Could you rewrite these rows with every "screenshot" changed to "screen capture" and nothing else altered, leaving the pictures out?

Material for this exercise
==========
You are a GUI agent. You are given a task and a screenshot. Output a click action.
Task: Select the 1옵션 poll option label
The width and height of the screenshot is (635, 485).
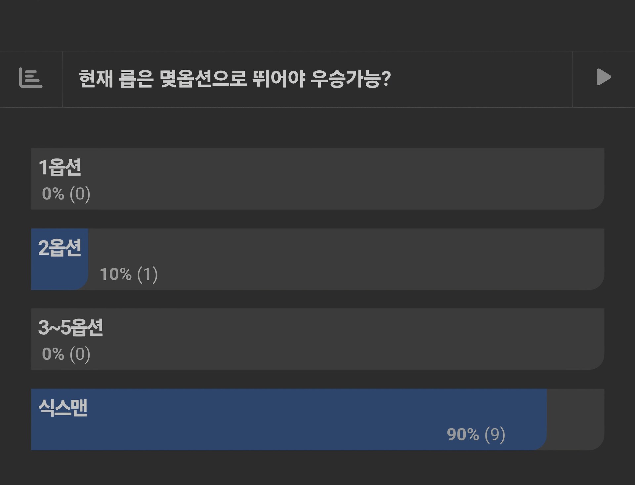60,167
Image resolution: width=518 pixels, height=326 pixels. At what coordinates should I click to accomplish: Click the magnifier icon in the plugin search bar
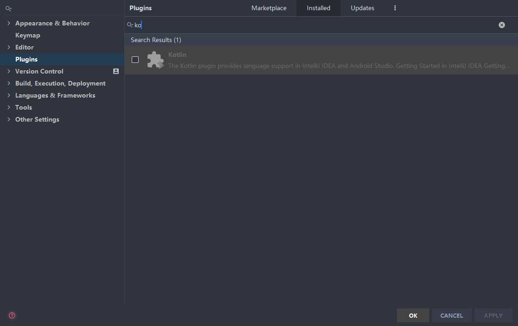coord(130,25)
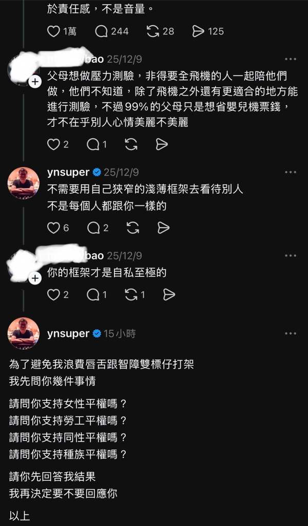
==========
Task result
You are a GUI agent. You are given a task and a screen capture. Output a click action.
Task: Select the 1옵션 poll option label
The width and height of the screen capture is (635, 485).
60,167
Image resolution: width=518 pixels, height=326 pixels. At what coordinates should I click to accomplish: Click the magnifier icon in the plugin search bar
coord(130,25)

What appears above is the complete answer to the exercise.